Un peu plus loin, mon attention se porte sur une ouverture de porte dans laquelle un superbe bouquet placé sur un socle est mis en évidence par un éclairage. Plus moyen d’en détourner mon regard ! Pendant la rénovation, une ouverture a été créée dans un ancien couloir qui longeait le couvent. Il s’agissait d’un passage séparé qui était réservé aux fournisseurs du couvent. Les sœurs de l’ordre des Pauvres dames ne voulaient, en effet, pas avoir de contact avec le monde extérieur. Hilde a scindé ce couloir en deux, dont une partie, appelée allée latérale, accueille l’assortiment de fleurs coupées.

 

Aimer, c’est partager

Le splendide site est un lieu d’amour et de partage. C’est autour de cette philosophie de base que le restaurant Stassart11, qui fait partie du concept, a été créé. « J’aime le principe du partage : partager avec les convives permet de découvrir d’autres saveurs en dégustant de délicieux mets ».

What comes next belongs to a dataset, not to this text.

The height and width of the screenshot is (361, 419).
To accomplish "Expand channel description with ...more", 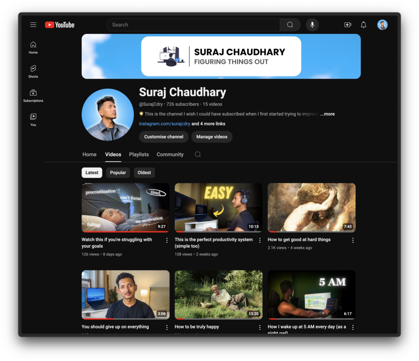I will [327, 114].
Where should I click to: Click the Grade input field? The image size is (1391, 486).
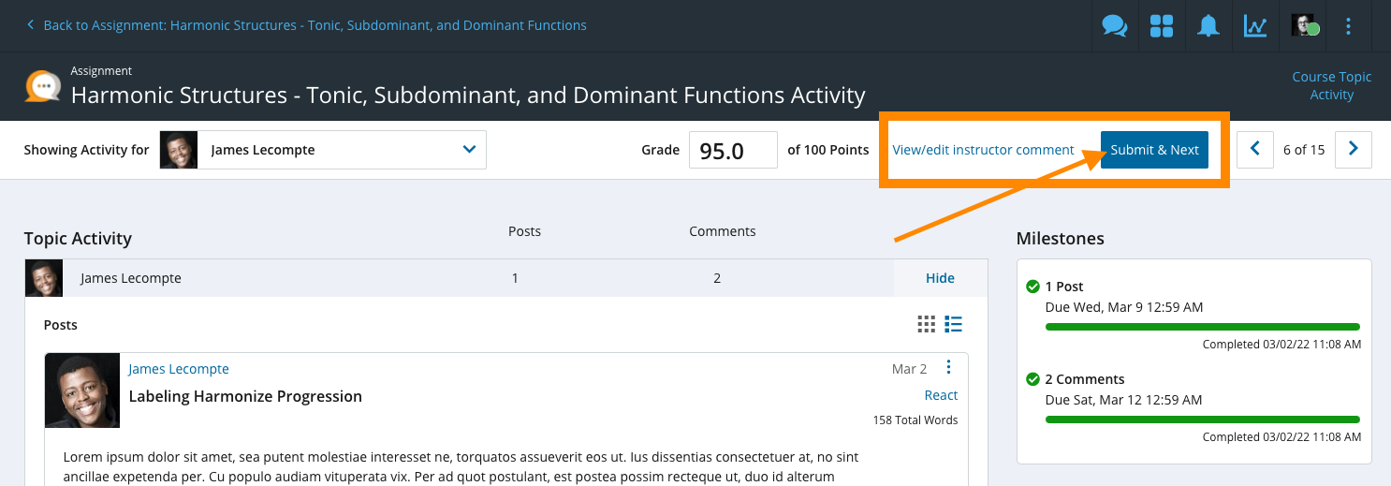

La terrasse ensoleillée du restaurant Stassart11 est inondée de soleil et est une véritable invitation à admirer les plantes et le mobilier de jardin et à profiter du repos que le cœur battant de Malines peut offrir.

Tous les articles exposés dans le magasin, le jardin et le restaurant sont à vendre.

Pour terminer, Hilde m’a amenée dans la chapelle des Pauvres dames. Jusqu’ici la chapelle était mise à disposition pour l’organisation d’événements, mais Hilde a voulu lui donner une nouvelle affectation, plus calme et donc mieux adaptée à la destinée initiale du couvent. Dorénavant, cette chapelle stylée sera utilisée pour exposer les articles d’intérieur. La grille authentique derrière laquelle les sœurs assistaient à l’eucharistie sans être vues est conservée et rénovée. Les Pauvres dames ont d’ores et déjà donné leur bénédiction. Avec ce nouveau contenu, leur chapelle redeviendra le lieu paisible d’antan.